Но она не зря была его вдовой не один год, поэтому неудивительно, что она не дрогнула. Голубые глаза продолжали воинственно сверкать.
— Ты трус, — повторила она. — Я долго не понимала, в чем дело. Я была уверена, что ты поведешь себя ровно так, как говорила моя мать. Как все мужчины, как мой отец в том числе: вероломно и равнодушно, потому что мужчины не думают, что от них требуется что-то еще, помимо их банковских счетов. Я сочла, что ты такой же.

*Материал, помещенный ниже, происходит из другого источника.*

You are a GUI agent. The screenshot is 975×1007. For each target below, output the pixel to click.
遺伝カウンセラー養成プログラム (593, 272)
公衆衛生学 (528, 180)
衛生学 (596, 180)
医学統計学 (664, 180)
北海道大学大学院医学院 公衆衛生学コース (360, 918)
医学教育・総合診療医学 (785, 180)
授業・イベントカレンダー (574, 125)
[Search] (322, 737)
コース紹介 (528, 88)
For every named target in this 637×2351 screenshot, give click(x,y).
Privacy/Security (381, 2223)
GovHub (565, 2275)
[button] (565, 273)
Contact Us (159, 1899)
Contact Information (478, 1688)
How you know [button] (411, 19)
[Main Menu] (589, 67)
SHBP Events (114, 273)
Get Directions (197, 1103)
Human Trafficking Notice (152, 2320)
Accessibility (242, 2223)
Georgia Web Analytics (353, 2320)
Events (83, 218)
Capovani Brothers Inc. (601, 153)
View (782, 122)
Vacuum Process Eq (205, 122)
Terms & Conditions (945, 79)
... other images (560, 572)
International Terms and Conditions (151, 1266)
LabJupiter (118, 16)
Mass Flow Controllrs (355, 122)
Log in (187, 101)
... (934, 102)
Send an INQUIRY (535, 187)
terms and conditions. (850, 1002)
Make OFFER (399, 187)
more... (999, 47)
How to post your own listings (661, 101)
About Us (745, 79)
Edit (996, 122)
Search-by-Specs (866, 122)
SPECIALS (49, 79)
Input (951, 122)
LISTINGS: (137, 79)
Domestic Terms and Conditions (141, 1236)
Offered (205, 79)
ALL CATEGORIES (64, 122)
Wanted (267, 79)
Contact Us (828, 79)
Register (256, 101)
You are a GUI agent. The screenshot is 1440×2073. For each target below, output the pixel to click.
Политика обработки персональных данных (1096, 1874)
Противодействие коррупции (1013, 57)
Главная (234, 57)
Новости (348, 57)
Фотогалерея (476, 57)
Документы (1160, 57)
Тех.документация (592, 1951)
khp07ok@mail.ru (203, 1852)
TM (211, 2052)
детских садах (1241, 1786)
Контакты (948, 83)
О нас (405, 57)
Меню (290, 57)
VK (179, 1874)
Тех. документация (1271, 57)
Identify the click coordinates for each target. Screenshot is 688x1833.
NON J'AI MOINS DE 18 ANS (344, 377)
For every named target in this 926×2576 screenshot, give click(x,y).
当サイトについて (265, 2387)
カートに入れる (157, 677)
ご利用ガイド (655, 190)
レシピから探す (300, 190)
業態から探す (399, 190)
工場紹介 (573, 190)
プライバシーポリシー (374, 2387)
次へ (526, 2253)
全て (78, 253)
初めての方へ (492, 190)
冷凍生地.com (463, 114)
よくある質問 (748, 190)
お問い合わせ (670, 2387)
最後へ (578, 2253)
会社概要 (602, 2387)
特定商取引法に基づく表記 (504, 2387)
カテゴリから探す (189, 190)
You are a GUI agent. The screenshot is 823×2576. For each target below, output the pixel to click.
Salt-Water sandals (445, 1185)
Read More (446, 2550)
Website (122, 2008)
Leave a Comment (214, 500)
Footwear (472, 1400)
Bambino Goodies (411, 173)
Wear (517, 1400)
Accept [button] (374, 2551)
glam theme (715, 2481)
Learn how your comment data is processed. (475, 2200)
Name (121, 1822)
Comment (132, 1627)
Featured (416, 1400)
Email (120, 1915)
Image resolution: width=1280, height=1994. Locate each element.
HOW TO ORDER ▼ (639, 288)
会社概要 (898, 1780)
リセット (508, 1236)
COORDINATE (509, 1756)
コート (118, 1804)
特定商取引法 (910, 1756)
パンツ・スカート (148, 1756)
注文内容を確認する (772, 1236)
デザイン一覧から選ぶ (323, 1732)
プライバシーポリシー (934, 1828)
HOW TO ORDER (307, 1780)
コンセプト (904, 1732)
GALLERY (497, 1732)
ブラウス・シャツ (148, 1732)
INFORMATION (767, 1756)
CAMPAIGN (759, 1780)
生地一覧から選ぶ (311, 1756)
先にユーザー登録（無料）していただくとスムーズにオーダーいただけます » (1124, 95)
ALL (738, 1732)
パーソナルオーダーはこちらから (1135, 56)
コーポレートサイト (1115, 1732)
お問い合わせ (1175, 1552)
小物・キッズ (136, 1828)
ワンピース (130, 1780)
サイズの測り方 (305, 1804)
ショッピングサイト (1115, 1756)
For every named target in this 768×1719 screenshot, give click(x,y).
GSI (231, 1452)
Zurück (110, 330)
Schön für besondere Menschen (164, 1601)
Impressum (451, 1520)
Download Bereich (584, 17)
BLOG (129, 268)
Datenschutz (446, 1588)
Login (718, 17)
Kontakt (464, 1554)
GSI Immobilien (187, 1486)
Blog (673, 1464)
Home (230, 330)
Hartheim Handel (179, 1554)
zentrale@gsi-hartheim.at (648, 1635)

— Я такой и даже в большей степени, — заявил он.
— Те мужчины — слабаки. — Если Сьюсан и испугалась — он ведь может ее прибить, либо… поцеловать, — но виду не показала. Голубые глаза продолжали сверкать. — Если бы любой из твоих кузенов летел на том самолете, и самолет рухнул, то он не выжил бы. Потому что ни один из них не обладает твоей силой для борьбы. Каждый шрам на твоем теле говорит сам за себя, рассказывает о настоящем Леонидасе Бетанкуре. И каждая страница твоей жизни — это история преодоления невозможного. Ты не случайно управлял сектой. Эти люди могли убить тебя, но не убили. Могли заставить работать. Вместо этого ты стал их богом. Я сказала тебе, что ты не можешь меня завоевать, но я всего лишь… защищалась. — Последнее слово она прошептала. — Но никто не может завоевать и тебя, Леонидас. В конце концов, дело не во мне.
— Ты сама не знаешь, о чем говоришь.
— Ты так ненавидишь себя и так глубоко окунулся в темноту у себя внутри, что решил, что тебе нечего дать другим, Леонидас.
Слова Сьюсан падали на него градом тяжелых камней. Голубые глаза горели праведным огнем.
Леонидас услышал свой голос, доносившийся откуда-то издалека.
— У меня нет ничего, что я могу отдать. И никогда не было.
— Тебе есть что отдать, но ты трусливо боишься это признать, — заявила она, как очевидную истину. — У тебя есть все, что можно отдать. Ты хороший человек, Леонидас.
У него вырвался отрывистый хриплый смех.
— Это абсолютно не соответствует действительности. Ты не знаешь меня, Сьюсан.
— Нет, знаю, — не согласилась она. — Потому что, когда я вошла в ту комнату в жутком лагере сектантов и увидела незнакомца, он отнесся ко мне по-доброму… просто так, без какой-либо причины. Ты мог поступить иначе, а ты не поступил.
— Я лишил тебя невинности.
— Я сама отдала ее, — горячо возразила она. — Ты меня не помнил, но ты не был груб. А мог бы. Кто бы тебя остановил? — Сьюсан покачала головой. — Леонидас, подумай об этом. Когда ты считал себя божеством, ты не злоупотреблял властью. Ты смирял свой характер.
— Сейчас ничего из сказанного тобой не важно.